The issue of processing data in Aquaculture due to the development of smart-farming implying the use of intelligence artificial and machine-learning, is raising legal and ethics concerns regarding privacy, use of data as an object of commercial and national strategy by Companies and States or the risk of error when it comes to « unfair algorithms ».
Most of the publication and debates on the subject tended to focus on data ownership and Intellectual Property rights questions. From a legal point of view however, data should not be covered by IP rights, it is not provided by the Law first, but also, information should not be close but open (I). Recognizing this, many authors (mostly from US and Europe) wrote about the importance of building strong Contracts, code of conducts and provisions anticipating those issues and pointing out the owner of data, the liability solution in case of breach of security, data licenses or data sharing and control. Unfortunately, those solutions do not take into account the contractual imbalance who exists between parties and especially vulnerable communities as smallholders in Aquaculture or more generally consumers. It appears then, that the question of ownership is not the most relevant and that instead, the question should focus on the use and access to the data (II): effectivity of the consent, fair use, combatting data black market.

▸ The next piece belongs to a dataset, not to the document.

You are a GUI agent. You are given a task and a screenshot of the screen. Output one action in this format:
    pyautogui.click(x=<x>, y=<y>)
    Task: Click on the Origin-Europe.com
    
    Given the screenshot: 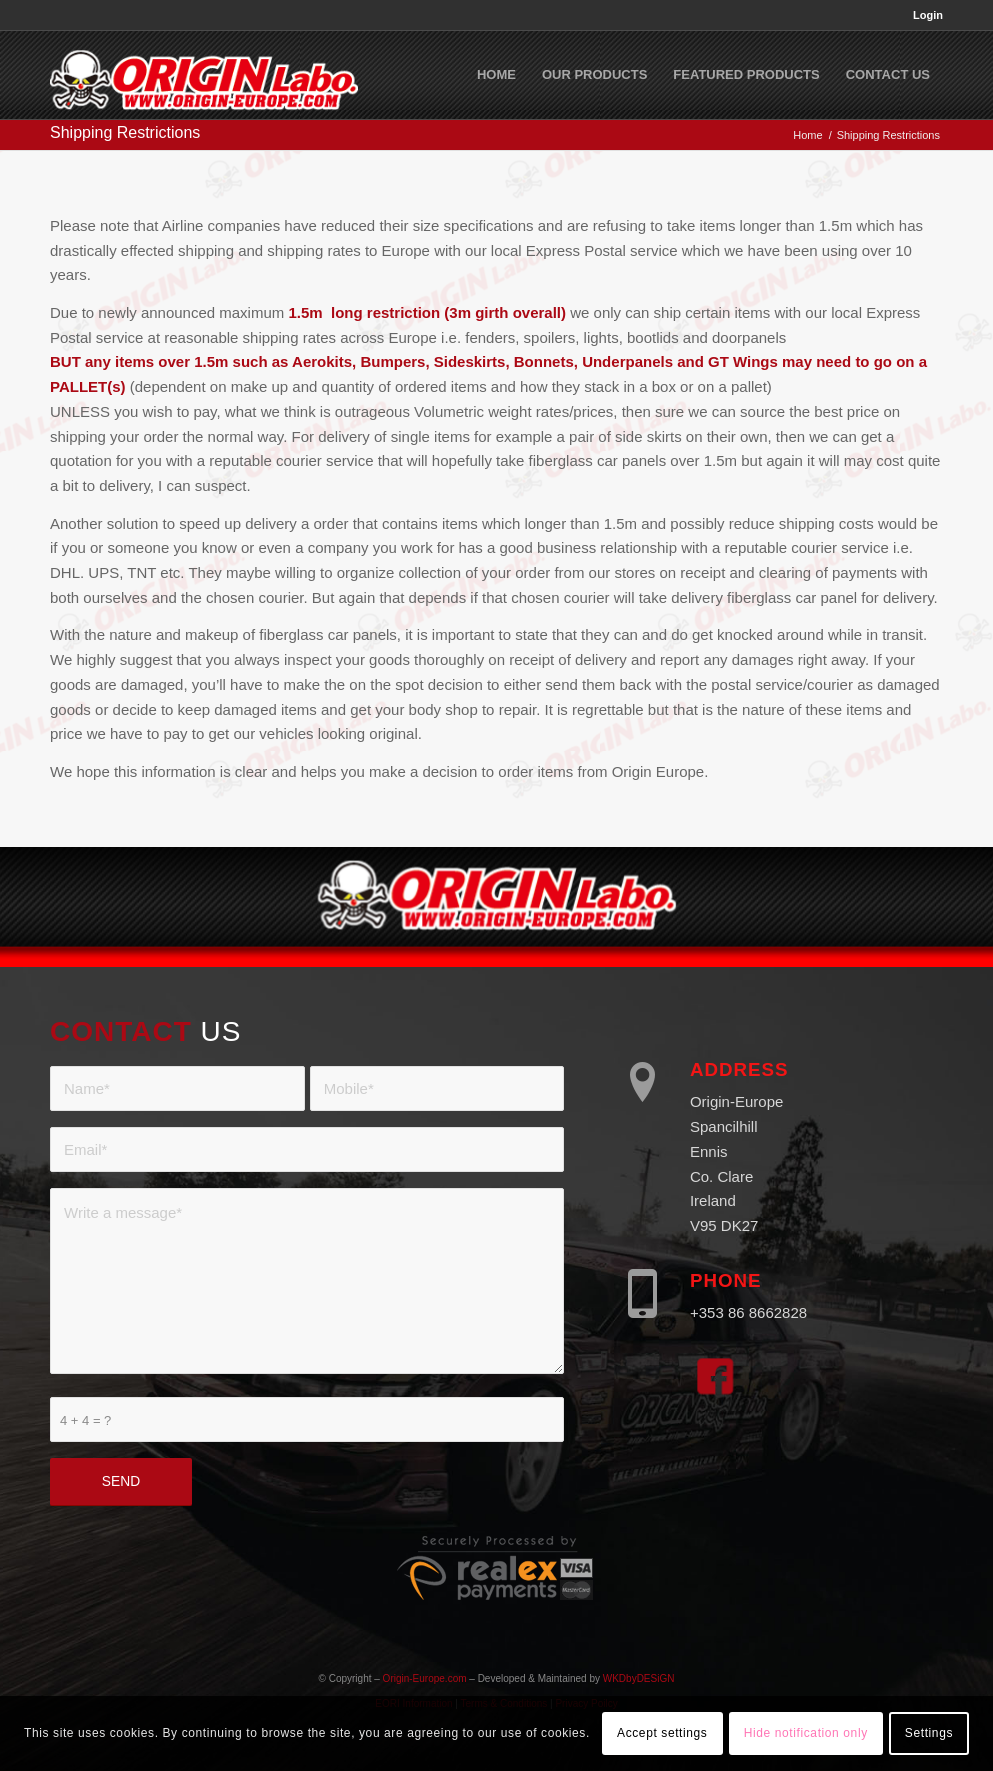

The development of data protection law on personal data is a good news for privacy and security. The principles of limited purpose for the use of data, adequacy and relevance, quality, minimization, lawful basis data subject rights, appropriate measures against unauthorized or unlawful processing and accidental loss or destruction and the rules on transfer to third countries and third parties coming from the European Union and the GDPR are spreading to Asia.
However, it is only aim personal information thought, and most of the data in Aquaculture is non-personal information.
Besides, we have to think about ethics consideration when manual and automated data collection implies to collect sensitive data who could disrupt communities (data on forest rights, over plotting, child labor).